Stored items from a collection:
########################################
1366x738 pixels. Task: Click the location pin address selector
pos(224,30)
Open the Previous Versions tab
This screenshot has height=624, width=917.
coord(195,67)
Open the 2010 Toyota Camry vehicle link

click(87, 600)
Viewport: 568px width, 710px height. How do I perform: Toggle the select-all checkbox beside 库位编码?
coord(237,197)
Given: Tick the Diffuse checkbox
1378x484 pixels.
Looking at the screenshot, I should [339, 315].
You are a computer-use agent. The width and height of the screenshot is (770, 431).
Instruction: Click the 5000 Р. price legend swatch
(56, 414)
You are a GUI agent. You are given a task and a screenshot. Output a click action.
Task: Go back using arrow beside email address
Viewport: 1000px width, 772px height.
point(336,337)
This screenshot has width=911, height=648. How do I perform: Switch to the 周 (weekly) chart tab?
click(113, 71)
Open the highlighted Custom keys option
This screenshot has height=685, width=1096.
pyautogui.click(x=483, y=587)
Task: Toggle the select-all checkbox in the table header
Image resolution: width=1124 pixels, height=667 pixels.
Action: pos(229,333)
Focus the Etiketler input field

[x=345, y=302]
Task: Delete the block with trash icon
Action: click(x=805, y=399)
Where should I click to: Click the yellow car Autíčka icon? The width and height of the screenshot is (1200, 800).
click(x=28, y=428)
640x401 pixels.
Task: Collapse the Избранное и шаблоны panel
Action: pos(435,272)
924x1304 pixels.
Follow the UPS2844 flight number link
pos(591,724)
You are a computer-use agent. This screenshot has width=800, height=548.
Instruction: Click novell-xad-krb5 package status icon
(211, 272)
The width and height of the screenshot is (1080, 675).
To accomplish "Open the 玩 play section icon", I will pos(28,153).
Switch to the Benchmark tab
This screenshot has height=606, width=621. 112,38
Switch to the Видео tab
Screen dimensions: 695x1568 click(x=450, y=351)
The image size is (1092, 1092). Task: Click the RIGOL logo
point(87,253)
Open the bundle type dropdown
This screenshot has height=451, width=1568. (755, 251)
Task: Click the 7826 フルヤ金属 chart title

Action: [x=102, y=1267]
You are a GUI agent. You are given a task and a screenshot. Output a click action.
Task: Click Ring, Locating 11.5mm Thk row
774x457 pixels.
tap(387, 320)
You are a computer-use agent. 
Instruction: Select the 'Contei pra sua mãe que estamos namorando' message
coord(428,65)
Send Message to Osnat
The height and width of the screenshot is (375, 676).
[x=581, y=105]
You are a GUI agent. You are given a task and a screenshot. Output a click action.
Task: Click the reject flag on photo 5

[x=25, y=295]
########################################
- _YOUR ASSIGNMENT_: Begin at the line that has "Viewport: 568px width, 710px" in the entries above; stop after the line that has "You are a computer-use agent. The". Transcribe exactly those lines and no others.

- _OUTPUT OF THE EXERCISE_:
Viewport: 568px width, 710px height. How do I perform: Toggle the select-all checkbox beside 库位编码?
coord(237,197)
Given: Tick the Diffuse checkbox
1378x484 pixels.
Looking at the screenshot, I should [339, 315].
You are a computer-use agent. The width and height of the screenshot is (770, 431).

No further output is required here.